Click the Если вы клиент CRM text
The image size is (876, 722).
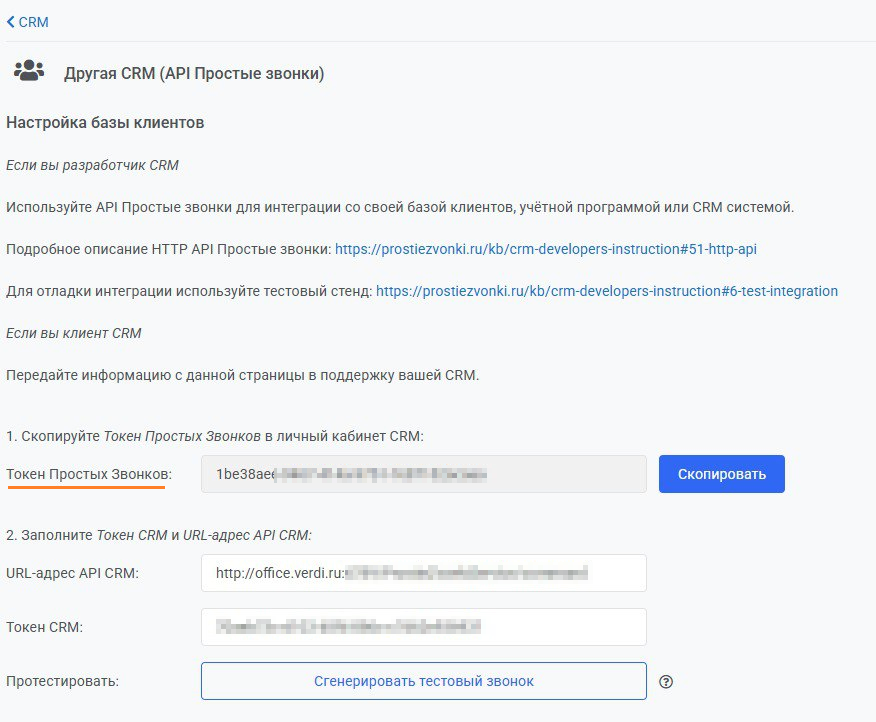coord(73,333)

┄┄┄┄┄┄┄┄┄┄

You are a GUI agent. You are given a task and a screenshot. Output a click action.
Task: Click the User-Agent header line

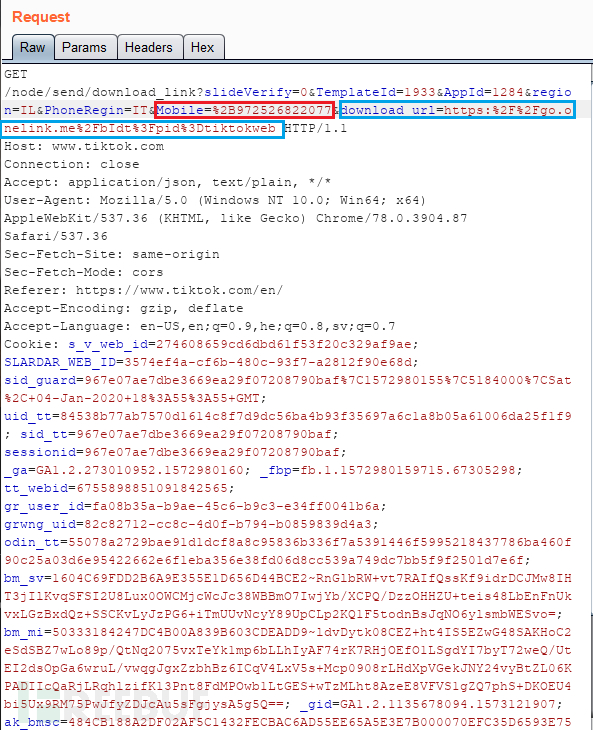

┄┄┄┄┄┄┄┄┄┄

▸ **What this task involves**:
Within the listing above, extract exactly the lines from the line with "You are a GUI" to the line with "Task: Click the User-Agent header line", the two named lines included, and no others.

▸ **Response**:
You are a GUI agent. You are given a task and a screenshot. Output a click action.
Task: Click the User-Agent header line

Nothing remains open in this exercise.